Même son de cloche du côté de Nassimah Dindar, sénatrice de La Réunion, qui a tenu à attirer l’attention du ministre de l’Économie et des Finances, en s’interrogeant quant à la volonté du Gouvernement « de corriger cette situation de concurrence biaisée, sans remettre évidemment en cause l’indépendance administrative de l’ARCEP, mais en prenant en considération les réelles particularités du marché réunionnais. »

Et les consommateurs dans tout ça ?

Nul besoin d’être expert pour savoir qu’une concurrence accrue dans un secteur favorise la baisse des prix qui y sont pratiqués. Selon l’association de consommateurs UFC Que Choisir, l’arrivée, début 2012, d’un quatrième opérateur en métropole, en l’occurrence Free, avait ainsi entraîné une diminution de 30 % de la facture mobile mensuelle des usagers. Dès lors, toute cause mettant à mal une situation de saine concurrence peut avoir l’effet inverse. Une loi mathématique qui pourrait bientôt se vérifier à La Réunion, au grand dam des Réunionnais. Qui pourraient d’ailleurs constater, en parallèle, une dégradation des services proposés par leurs opérateurs télécom, les deux allant souvent de pair avec les situations oligopolistiques.

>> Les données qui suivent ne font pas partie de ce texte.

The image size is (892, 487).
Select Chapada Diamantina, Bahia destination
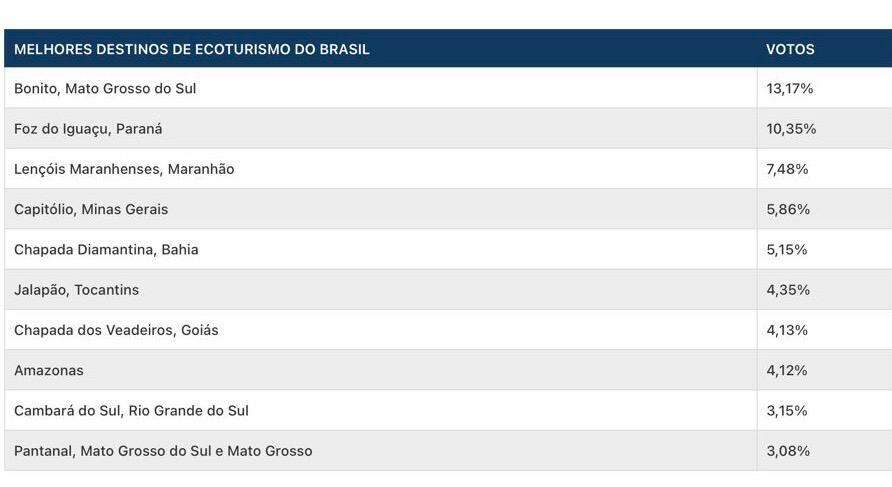pos(106,249)
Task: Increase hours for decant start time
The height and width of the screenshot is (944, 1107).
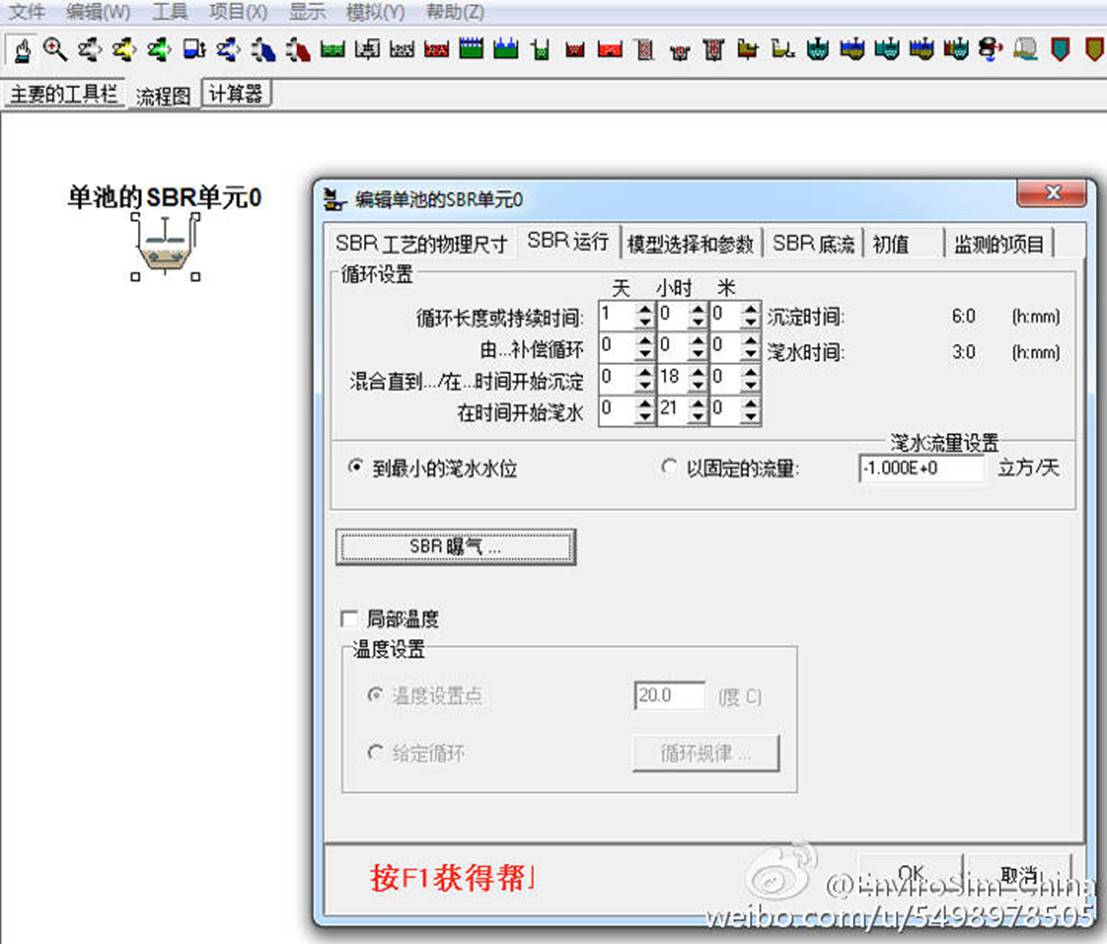Action: coord(697,403)
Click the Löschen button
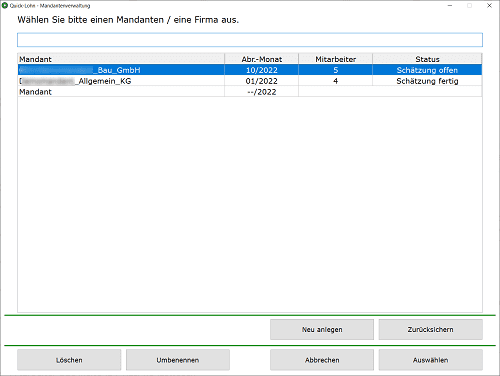 coord(69,360)
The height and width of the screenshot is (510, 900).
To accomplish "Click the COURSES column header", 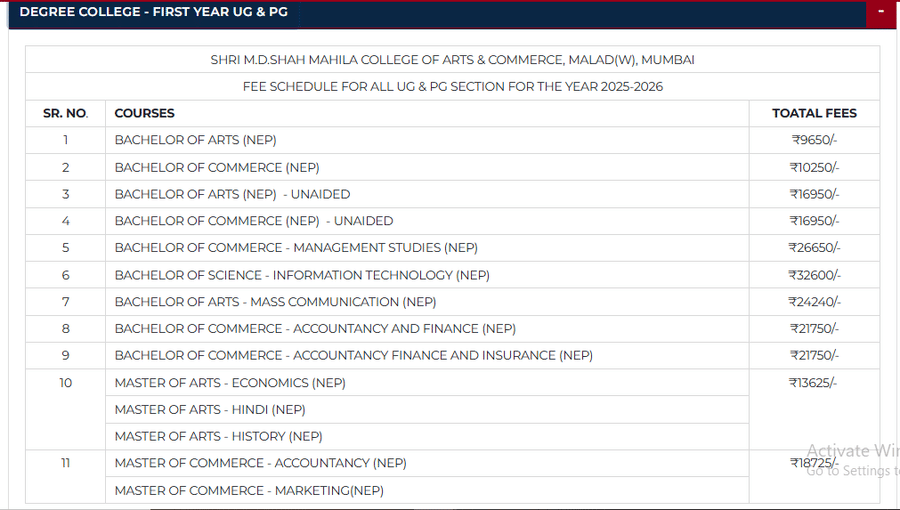I will click(145, 113).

Pour Nassimah Dindar, il existe pourtant un moyen qui permettrait de concilier attribution équitable des fréquences, soutenabilité financière pour les opérateurs et intérêt final du consommateur : abaisser le seuil maximum de détention de fréquences basses à 25 MHz. La sénatrice de La Réunion y voit une solution qui « outre sa conformité au principe de bonne gestion du domaine public hertzien, permettrait aux opérateurs mobiles de se faire concurrence enfin à armes égales. » Difficile d’ignorer les avantages d’une telle solution. À bon entendeur.